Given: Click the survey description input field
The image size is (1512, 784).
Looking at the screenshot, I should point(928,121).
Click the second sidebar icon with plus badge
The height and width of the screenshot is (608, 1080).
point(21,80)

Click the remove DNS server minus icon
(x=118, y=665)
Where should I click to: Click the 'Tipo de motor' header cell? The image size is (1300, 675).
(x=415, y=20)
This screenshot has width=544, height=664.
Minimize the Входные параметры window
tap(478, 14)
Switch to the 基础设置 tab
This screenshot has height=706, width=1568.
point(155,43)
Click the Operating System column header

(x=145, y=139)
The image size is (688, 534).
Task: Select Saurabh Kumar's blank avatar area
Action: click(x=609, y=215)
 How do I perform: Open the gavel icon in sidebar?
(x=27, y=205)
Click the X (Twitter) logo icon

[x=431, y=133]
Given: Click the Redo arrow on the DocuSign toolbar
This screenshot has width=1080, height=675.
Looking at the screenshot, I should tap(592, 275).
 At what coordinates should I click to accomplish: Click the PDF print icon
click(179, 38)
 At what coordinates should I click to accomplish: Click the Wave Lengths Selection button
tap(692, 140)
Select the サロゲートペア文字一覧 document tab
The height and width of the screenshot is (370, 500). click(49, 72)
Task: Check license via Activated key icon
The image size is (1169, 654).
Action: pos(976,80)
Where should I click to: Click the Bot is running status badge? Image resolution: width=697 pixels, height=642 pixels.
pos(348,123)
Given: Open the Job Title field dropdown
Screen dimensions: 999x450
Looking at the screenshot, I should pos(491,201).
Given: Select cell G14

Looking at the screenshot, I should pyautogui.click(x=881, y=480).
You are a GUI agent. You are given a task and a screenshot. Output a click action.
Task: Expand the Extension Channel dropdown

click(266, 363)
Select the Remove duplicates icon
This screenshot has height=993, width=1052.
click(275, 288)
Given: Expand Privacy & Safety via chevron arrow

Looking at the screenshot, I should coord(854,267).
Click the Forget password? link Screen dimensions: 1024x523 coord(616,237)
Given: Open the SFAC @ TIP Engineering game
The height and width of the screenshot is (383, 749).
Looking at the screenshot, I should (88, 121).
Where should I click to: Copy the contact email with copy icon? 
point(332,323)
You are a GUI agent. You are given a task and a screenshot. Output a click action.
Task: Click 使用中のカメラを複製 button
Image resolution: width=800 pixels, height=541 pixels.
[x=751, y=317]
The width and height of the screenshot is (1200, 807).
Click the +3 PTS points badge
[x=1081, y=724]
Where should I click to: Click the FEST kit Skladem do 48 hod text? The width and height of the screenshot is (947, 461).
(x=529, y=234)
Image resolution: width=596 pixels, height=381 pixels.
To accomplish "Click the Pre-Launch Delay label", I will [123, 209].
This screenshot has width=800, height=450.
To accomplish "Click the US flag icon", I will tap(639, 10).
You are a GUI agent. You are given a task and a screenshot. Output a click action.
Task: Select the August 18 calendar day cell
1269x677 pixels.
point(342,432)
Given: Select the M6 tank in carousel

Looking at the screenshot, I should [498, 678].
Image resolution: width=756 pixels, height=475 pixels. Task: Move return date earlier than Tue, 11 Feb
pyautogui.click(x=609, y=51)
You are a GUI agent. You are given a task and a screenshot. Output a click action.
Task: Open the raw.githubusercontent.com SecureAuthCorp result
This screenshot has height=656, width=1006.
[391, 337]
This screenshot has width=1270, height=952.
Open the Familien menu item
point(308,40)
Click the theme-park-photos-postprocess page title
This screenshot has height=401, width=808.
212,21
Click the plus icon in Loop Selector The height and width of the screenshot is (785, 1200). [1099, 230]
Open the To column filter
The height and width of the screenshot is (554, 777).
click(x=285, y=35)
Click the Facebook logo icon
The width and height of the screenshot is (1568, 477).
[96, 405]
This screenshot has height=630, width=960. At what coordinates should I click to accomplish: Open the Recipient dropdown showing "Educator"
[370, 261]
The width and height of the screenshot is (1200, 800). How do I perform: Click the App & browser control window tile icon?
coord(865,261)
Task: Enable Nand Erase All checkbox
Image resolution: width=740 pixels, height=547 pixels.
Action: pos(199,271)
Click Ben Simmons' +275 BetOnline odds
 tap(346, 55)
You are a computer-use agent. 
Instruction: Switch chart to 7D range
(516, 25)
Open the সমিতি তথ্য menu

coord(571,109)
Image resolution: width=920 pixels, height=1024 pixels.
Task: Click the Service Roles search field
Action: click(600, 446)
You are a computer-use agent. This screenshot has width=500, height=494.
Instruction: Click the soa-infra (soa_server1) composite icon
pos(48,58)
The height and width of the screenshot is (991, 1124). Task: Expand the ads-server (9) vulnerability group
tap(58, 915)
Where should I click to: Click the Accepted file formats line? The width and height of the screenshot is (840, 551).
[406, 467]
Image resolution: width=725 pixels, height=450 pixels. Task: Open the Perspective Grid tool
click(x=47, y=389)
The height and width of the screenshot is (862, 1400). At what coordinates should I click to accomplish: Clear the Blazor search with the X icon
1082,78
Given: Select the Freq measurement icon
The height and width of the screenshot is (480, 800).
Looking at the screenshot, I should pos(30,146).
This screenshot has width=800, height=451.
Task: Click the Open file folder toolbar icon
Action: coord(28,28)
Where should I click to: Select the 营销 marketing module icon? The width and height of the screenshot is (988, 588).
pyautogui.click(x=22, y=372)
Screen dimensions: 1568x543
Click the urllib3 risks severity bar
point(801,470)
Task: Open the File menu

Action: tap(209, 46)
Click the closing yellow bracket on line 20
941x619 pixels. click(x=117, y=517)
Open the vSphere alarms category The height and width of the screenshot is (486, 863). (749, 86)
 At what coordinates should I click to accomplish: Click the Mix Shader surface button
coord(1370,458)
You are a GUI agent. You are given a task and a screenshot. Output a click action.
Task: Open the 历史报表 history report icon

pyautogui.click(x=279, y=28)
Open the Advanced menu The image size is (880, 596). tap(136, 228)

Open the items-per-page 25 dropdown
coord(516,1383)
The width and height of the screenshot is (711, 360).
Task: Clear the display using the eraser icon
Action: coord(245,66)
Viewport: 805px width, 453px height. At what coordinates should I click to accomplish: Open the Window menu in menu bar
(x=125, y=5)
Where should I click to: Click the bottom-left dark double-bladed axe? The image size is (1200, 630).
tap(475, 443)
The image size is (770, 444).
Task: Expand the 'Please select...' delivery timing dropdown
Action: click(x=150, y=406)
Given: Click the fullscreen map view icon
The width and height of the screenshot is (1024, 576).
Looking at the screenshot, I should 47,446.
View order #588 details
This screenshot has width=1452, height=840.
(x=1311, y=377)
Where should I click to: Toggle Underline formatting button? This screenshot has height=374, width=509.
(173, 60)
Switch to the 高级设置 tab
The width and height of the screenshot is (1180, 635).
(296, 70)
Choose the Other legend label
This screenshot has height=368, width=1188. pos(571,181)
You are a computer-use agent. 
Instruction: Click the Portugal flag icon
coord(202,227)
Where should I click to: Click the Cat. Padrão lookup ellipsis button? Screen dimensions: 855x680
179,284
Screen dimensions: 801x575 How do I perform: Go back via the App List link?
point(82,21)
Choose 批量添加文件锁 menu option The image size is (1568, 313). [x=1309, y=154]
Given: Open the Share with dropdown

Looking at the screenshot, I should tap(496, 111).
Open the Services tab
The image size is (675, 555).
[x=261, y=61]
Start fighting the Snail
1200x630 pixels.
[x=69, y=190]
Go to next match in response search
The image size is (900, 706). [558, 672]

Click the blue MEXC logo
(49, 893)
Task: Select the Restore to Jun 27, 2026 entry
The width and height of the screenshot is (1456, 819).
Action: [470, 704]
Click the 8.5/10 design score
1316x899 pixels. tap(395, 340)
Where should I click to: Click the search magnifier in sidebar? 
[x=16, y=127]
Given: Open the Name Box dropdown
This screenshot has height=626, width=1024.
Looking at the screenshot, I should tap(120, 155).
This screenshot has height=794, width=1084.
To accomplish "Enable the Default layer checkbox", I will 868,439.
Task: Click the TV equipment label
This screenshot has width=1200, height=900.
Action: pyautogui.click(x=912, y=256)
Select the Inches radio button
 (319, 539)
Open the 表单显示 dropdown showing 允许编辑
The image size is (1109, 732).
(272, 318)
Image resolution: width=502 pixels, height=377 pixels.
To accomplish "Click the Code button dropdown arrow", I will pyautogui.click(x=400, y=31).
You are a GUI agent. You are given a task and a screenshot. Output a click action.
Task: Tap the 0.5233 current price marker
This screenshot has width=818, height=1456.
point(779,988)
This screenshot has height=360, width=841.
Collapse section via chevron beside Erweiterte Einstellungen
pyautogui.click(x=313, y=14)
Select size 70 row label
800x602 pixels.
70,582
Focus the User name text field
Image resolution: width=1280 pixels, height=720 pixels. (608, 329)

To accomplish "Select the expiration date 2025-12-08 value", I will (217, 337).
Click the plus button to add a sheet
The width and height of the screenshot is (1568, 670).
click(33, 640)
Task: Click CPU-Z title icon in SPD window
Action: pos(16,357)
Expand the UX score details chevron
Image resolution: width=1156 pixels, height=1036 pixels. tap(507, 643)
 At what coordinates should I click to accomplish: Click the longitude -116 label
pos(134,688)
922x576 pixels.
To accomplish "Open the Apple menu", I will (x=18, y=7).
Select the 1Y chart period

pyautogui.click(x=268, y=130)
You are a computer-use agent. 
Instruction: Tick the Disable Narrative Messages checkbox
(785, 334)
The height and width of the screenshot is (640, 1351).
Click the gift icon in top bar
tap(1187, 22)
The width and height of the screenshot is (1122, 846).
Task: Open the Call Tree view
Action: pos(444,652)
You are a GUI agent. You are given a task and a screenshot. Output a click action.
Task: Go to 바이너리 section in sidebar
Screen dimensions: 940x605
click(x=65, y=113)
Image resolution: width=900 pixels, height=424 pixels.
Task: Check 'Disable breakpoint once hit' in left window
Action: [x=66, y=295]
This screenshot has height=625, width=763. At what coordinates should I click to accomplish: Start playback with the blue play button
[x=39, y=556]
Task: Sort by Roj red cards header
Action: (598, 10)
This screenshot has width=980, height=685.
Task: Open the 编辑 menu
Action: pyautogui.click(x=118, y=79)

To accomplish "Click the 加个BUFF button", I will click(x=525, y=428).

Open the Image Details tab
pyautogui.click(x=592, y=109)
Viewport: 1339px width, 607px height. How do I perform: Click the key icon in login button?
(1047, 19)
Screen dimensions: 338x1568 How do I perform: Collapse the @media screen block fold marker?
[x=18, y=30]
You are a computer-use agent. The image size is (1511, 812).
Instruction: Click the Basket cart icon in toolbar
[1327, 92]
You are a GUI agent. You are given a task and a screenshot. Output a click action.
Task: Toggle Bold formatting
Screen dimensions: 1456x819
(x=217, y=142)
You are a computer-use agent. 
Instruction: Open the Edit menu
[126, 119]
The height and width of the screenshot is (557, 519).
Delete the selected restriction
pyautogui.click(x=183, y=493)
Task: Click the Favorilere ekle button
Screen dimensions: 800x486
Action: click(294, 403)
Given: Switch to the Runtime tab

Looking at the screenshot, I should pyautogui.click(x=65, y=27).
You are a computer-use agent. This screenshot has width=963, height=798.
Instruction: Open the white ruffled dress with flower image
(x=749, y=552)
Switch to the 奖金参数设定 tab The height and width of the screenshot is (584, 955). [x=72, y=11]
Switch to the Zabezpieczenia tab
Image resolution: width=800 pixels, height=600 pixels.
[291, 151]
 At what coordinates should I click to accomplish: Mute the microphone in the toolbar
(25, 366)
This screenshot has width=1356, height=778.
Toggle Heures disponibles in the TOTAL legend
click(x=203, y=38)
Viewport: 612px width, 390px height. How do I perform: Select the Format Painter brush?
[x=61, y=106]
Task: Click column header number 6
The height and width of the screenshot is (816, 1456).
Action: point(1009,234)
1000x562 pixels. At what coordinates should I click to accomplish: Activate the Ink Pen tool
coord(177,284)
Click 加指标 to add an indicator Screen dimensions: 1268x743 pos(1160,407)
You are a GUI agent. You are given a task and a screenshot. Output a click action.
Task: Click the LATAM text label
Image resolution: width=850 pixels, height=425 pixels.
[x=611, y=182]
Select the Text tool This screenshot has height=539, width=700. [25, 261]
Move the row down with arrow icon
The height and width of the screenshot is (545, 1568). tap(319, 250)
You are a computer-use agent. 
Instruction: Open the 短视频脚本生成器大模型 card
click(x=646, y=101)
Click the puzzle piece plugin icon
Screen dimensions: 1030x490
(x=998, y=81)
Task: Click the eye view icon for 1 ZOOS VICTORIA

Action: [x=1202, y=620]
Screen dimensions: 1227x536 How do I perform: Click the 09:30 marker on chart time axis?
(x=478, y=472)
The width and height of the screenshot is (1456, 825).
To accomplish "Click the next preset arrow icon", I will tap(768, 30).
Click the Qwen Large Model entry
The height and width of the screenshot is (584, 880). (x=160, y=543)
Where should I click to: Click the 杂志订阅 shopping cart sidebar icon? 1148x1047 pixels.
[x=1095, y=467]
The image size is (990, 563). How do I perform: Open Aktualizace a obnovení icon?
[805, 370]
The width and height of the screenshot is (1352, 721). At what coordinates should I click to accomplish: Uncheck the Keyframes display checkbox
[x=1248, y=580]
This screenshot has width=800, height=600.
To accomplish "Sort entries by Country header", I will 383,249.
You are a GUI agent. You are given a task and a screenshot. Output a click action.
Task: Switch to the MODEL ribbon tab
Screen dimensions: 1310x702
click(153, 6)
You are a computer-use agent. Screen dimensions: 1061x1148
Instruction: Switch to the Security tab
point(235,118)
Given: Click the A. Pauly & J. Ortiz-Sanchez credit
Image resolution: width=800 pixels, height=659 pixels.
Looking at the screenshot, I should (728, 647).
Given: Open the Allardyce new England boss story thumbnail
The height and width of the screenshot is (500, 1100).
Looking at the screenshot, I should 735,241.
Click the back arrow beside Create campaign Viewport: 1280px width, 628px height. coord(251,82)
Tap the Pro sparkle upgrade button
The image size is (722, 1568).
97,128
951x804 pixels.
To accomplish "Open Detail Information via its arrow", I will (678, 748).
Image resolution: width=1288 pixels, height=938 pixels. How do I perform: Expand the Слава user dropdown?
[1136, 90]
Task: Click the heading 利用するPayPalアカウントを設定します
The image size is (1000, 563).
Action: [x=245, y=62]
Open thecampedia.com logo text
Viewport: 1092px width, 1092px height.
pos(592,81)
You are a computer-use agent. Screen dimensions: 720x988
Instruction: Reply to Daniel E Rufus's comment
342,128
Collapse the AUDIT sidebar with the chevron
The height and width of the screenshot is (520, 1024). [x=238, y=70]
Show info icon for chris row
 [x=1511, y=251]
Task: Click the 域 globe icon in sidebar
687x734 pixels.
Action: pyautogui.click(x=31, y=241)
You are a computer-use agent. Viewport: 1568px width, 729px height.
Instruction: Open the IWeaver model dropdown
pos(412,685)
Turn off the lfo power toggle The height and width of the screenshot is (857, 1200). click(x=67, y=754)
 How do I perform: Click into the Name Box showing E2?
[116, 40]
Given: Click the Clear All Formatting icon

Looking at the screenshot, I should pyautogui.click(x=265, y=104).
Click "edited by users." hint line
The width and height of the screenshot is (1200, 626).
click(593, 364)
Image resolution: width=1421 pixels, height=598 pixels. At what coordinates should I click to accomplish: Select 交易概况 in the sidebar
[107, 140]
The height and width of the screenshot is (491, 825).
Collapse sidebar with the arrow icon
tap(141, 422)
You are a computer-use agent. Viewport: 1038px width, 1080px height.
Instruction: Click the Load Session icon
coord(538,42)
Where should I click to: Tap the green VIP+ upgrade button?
___
◆ **WORK TO BE COMPLETED**
Starting at the line that has "This screenshot has height=656, width=1006." in the records above, restate word for word every line until the one that has "has width=500, height=494.", and include that one as well.

◆ **RESULT OF THE EXERCISE**
This screenshot has height=656, width=1006.
[391, 337]
This screenshot has width=1270, height=952.
Open the Familien menu item
point(308,40)
Click the theme-park-photos-postprocess page title
This screenshot has height=401, width=808.
212,21
Click the plus icon in Loop Selector The height and width of the screenshot is (785, 1200). [1099, 230]
Open the To column filter
The height and width of the screenshot is (554, 777).
click(x=285, y=35)
Click the Facebook logo icon
The width and height of the screenshot is (1568, 477).
[96, 405]
This screenshot has height=630, width=960. At what coordinates should I click to accomplish: Open the Recipient dropdown showing "Educator"
[370, 261]
The width and height of the screenshot is (1200, 800). How do I perform: Click the App & browser control window tile icon?
coord(865,261)
Task: Enable Nand Erase All checkbox
Image resolution: width=740 pixels, height=547 pixels.
Action: pos(199,271)
Click Ben Simmons' +275 BetOnline odds
 tap(346, 55)
You are a computer-use agent. 
Instruction: Switch chart to 7D range
(516, 25)
Open the সমিতি তথ্য menu

coord(571,109)
Image resolution: width=920 pixels, height=1024 pixels.
Task: Click the Service Roles search field
Action: click(600, 446)
You are a computer-use agent. This screenshot has width=500, height=494.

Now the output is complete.